Creating Chances: Premier Skills driving global aid

Before launch of Creating Chances report, Premier League's work in communities and beyond is reviewed

Botswana is one of the many countries to benefit from Premier Skills programmes

Ahead of the launch of the latest Creating Chances report on Thursday 21 March, looks at how the Premier League’s global reach has delivered and support a wide variety of initiatives around the world.

The Premier League is broadcast in 212 territories and billions of fans are now familiar with the clubs, coaches and players that grace the competition. By utilising and harnessing that excitement and knowledge of the League, internationally-focused Creating Chances projects have been making a huge difference to the lives of thousands of people across the globe.

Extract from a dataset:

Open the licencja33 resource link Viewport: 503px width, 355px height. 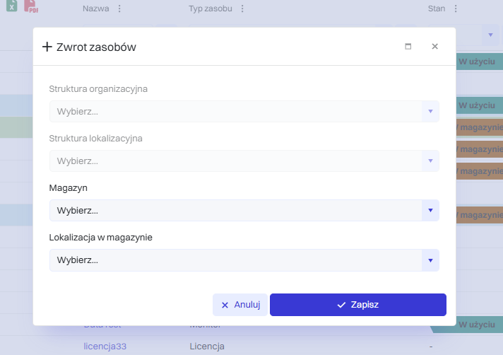(105, 347)
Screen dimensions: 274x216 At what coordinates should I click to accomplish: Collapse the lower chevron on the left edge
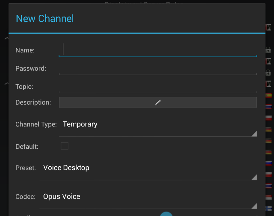point(6,83)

The Premier League’s international commitment is based around long-term development and assistance; on the one hand using the expertise of Premier League club personnel to run and support overseas projects that train new community-focused coaches and referees, whilst also supporting other organisations that are working internationally using sport as a tool for development, and providing opportunities to people to develop and learn their English language skills.

"Given our popularity and success internationally we felt it only right to take this approach to a wider community"
Richard Scudamore

The lead Creating Chances International project is Premier Skills, a partnership with the British Council which has been in operation for the last six years and now works in 20 countries as diverse as Brazil, Botswana, India and Vietnam.

As Premier League Chief Executive Richard Scudamore explained: "At home the Premier League and our Clubs have a long-held commitment and reputation for delivering high-quality community and education programmes. Given our popularity and success internationally we felt it only right to take this approach to a wider community."

The initiative works in three phases, where grassroots coaches are trained by Premier League coaches so that they, in turn, have the possibility of running coaching courses of their own and passing on their expertise to others, particularly young people, in their local community.

Premier Skills has fired the imagination of a number of former professional players, who have been keen to use their experiences to help the development of others. Former Wimbledon and Newcastle United defender Warren Barton, former Newcastle defender Steve Howey and ex-Wimbledon striker Robbie Earle, all UEFA-qualified coaches, have become Premier Skills head coaches, while former Crystal Palace striker Mark Bright assisted on a recent programme in China last year.

For the last three years, the training of referees and assistants has been added to the Premier Skills programme. The courses run alongside the main Premier Skills sessions and have been led by former Professional Game Match Officials Limited (PGMOL) General Manager and FIFA referee Keith Hackett, assisted by other former referees such as Alan Wiley and Steve Dunn. Participants are schooled by PGMOL coaches on a three-day course and there are plans for this scheme to be extended so that the best of these new referees can then train officials themselves.

The work of Premier Skills spreads far and wide and in Indonesia, Brazil and India, projects are running that use the successful Kickz model (a partnership between the Premier League and the police) to engage young people through football in areas of particular deprivation.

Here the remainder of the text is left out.